AUTOMATION POTENTIAL Especially within the context of a global pandemic, demand for medical consumables, especially PPE, has shown to be unpredictable. Drastic shifts in testing throughput for these products has become the norm. Integrating automation into a mechanical testing program can provide improvements in throughput, repeatability, and overall product quality. In most cases, medical consumable testing is "pick and place," requiring minimal operator interaction. This makes it a perfect candidate for automating through collaborative robots or automatic XY stages. Automation can also include integration of your equipment into existing quality management systems, serving to create closed loop feedback within your manufacturing process. This feedback can help minimize waste in the production process, using collected mechanical data to make real time changes in upstream production parameters.

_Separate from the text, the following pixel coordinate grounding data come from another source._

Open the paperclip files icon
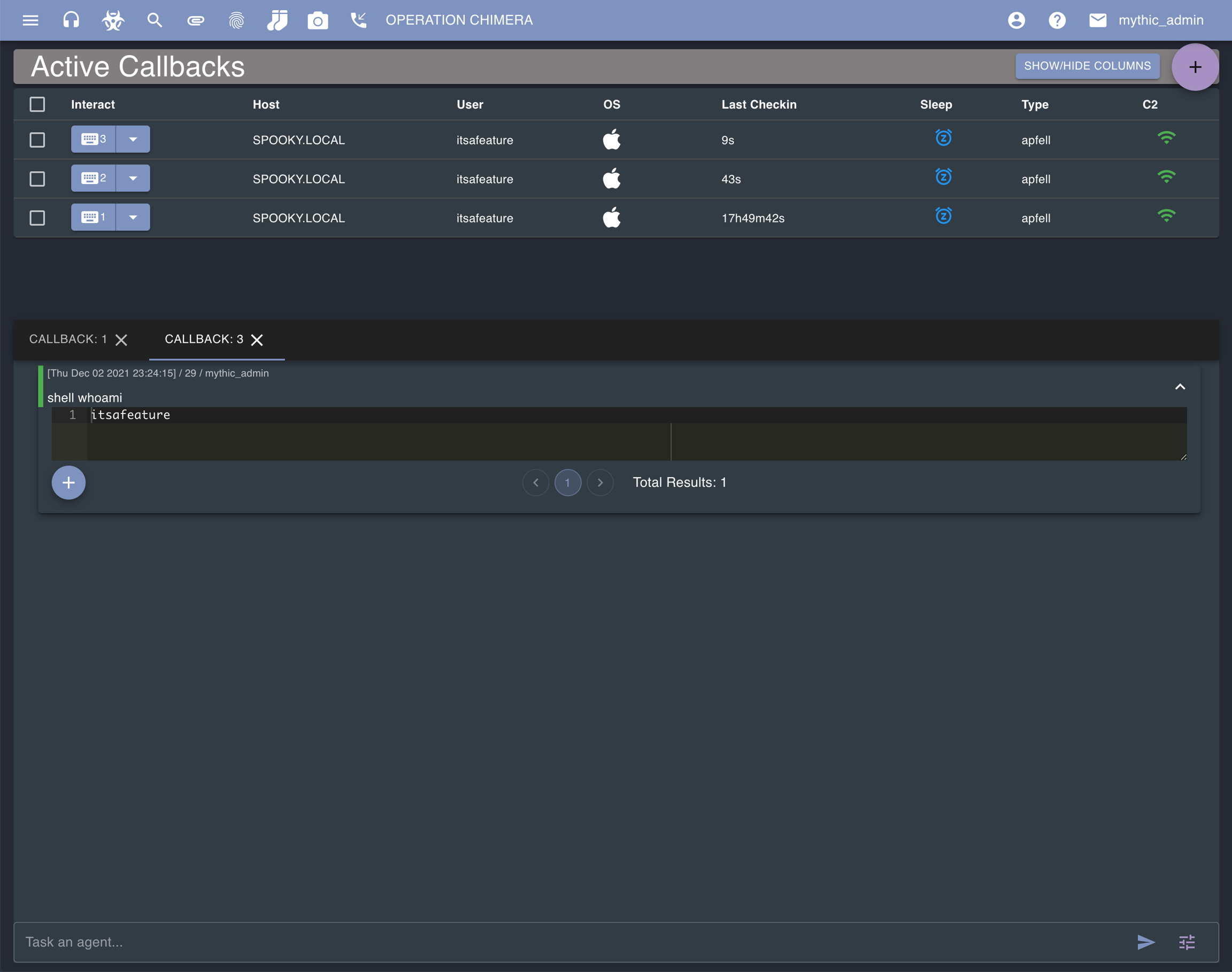Image resolution: width=1232 pixels, height=972 pixels. pos(196,20)
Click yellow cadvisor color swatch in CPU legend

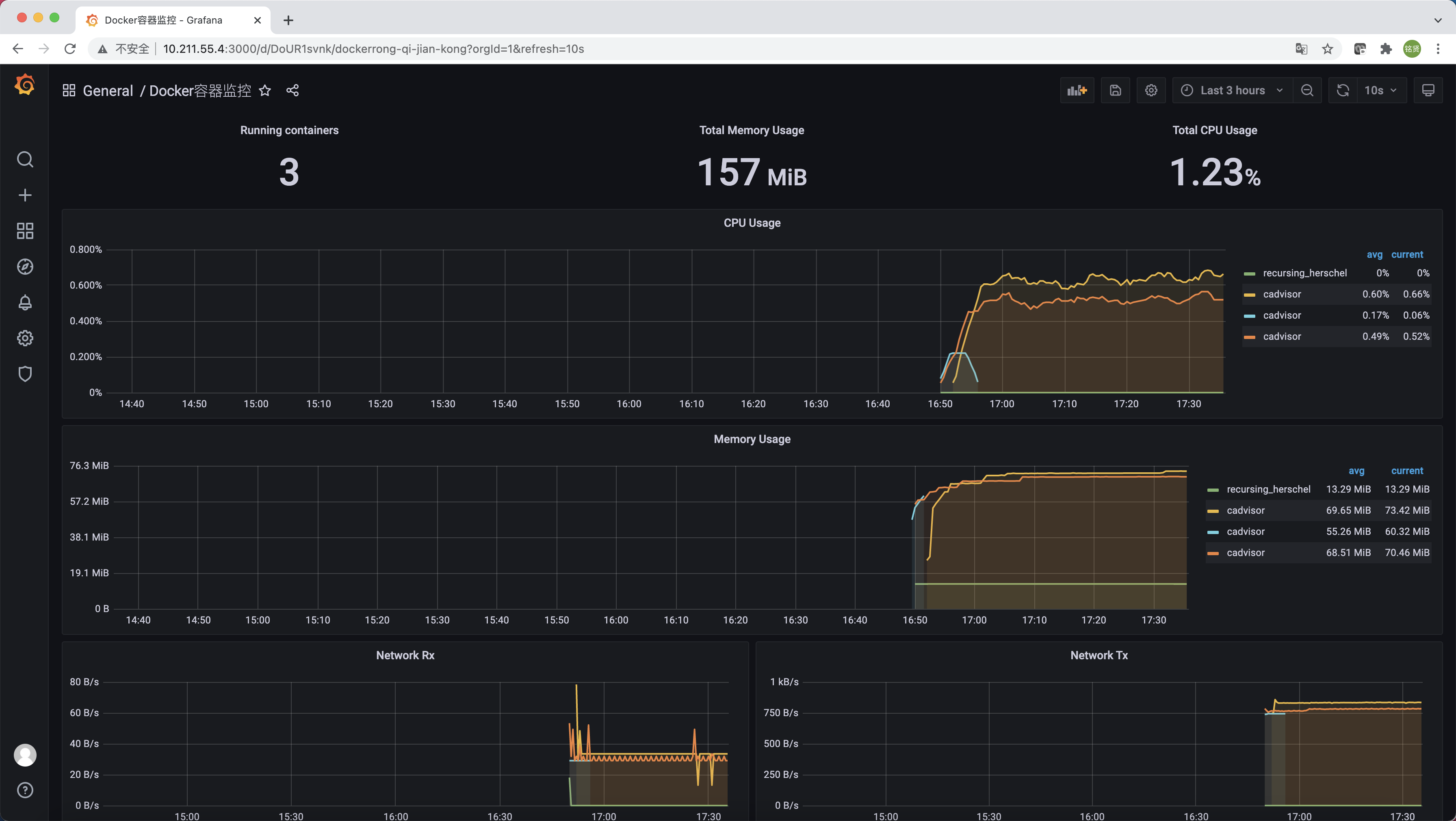pyautogui.click(x=1249, y=295)
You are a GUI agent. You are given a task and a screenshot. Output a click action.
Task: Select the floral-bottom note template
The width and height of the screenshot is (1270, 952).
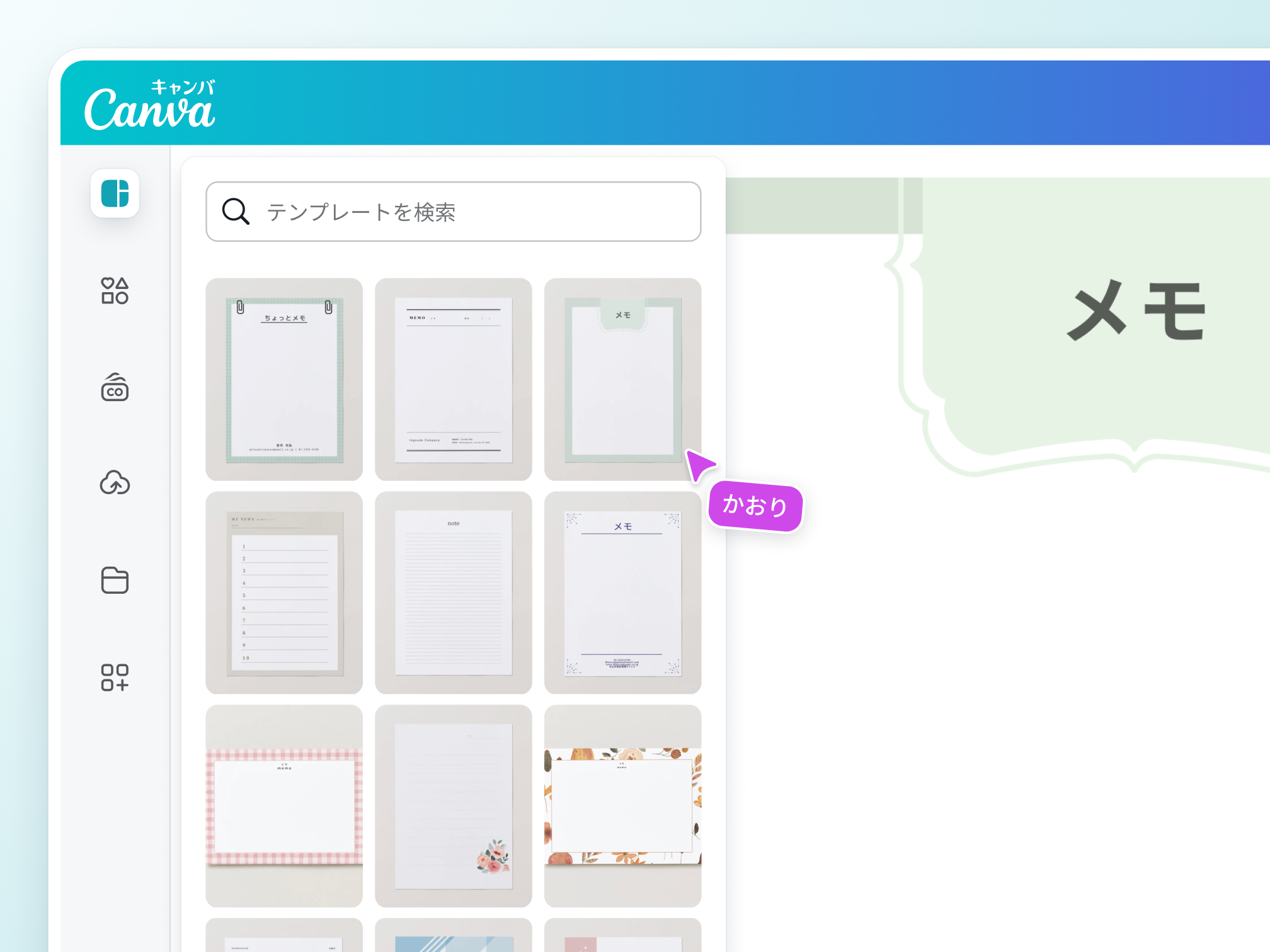point(453,805)
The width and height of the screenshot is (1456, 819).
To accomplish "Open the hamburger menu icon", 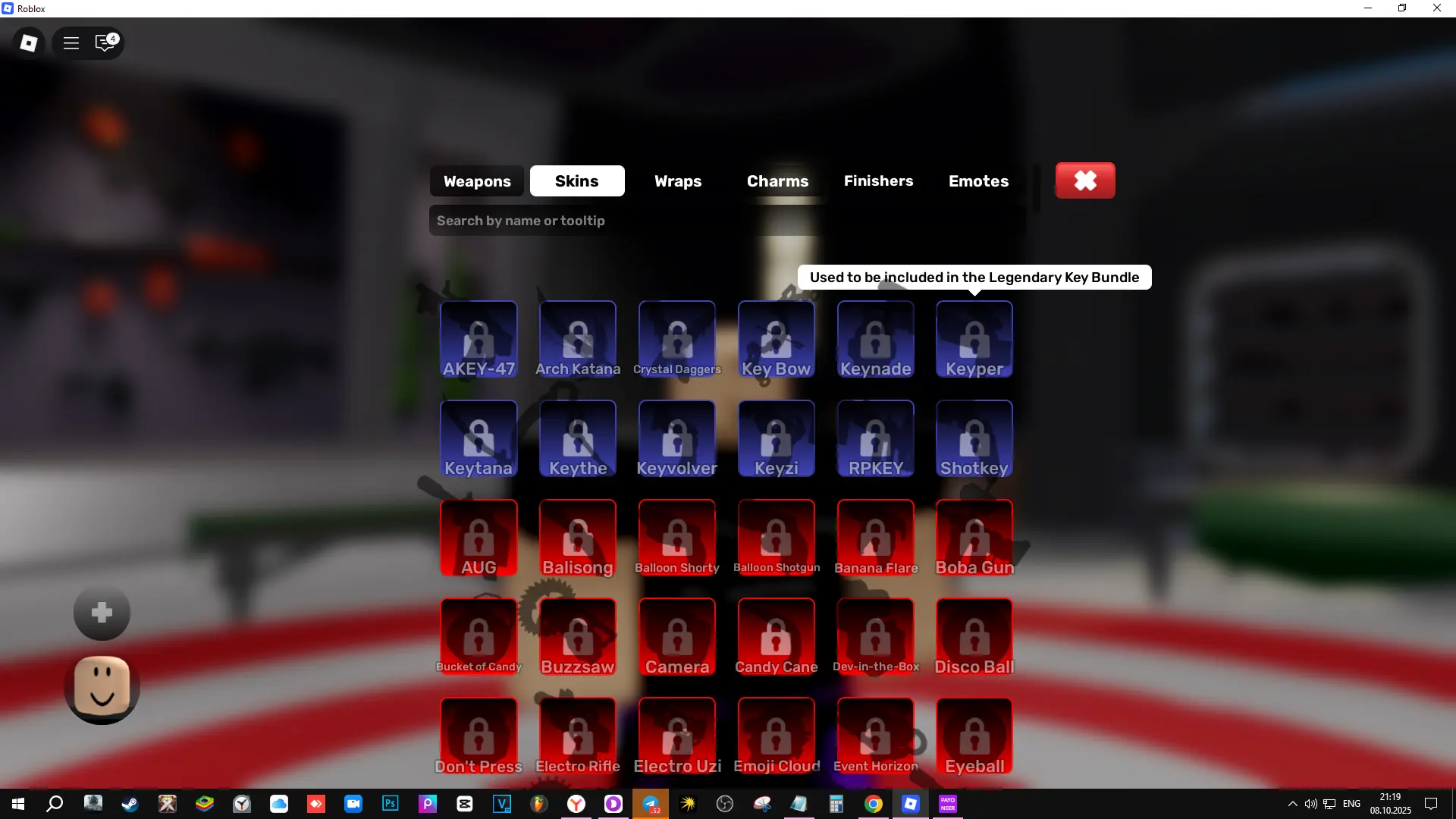I will tap(71, 43).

biomedical testing automation

PACKAGING

Medical products require rrobust airtight packaging to ensure that device sterilization is maintained until the time of use. This packaging is critical to prevent any contamination, which would ultimately result in a patient acquiring an infection. To verify the strength of the packaging seal, most customers test to ASTM F88, which provides the testing criteria for evaluating the seal. The main challenges are specimen preparation and data collection. Many specimen preparation fixtures exist to uniformly produce the 1 inch wide strips necessary per the standard. Seal strength testing will result in a non-uniform curve with instantaneous changes requiring a high enough data capture rate to ensure you are accurately recording the event. If the data capture rate is too low, the load curve could be rounded off and result in an artifically low average seal strength. Pneumatic grips with flat faces are ideal for repeatably holding on to the specimen tails without damaging the material in any way.

SUSTAINABILITY FOCUS

Hospitals are increasingly concerned with the waste issues brought about by their consumption of single-use medical products. The development of bioplastics is a burgeoning industry with a strong market need, and standards are currently in development to address a range of biopolymer properties across many healthcare applications. In the meantime, many typical plastics standards such as ASTM D638 and ISO 527 have updated their verbiage to include bioplastics and 3D printed plastics. The testing requirements for these standards are well known, and by using them for evaluation researchers can clearly distinguish between the material properties of petroleum and those of biologically-based plastics. Researcher may need to perform tensile, compression, flexure, torsion, and other forms of testing on these new sustainable materials in order to properly characterize them. R&D facilities need the tools at their disposal to perform these comprehensive analyses and clear the regulatory hurdles that the FDA and other international organizations will create.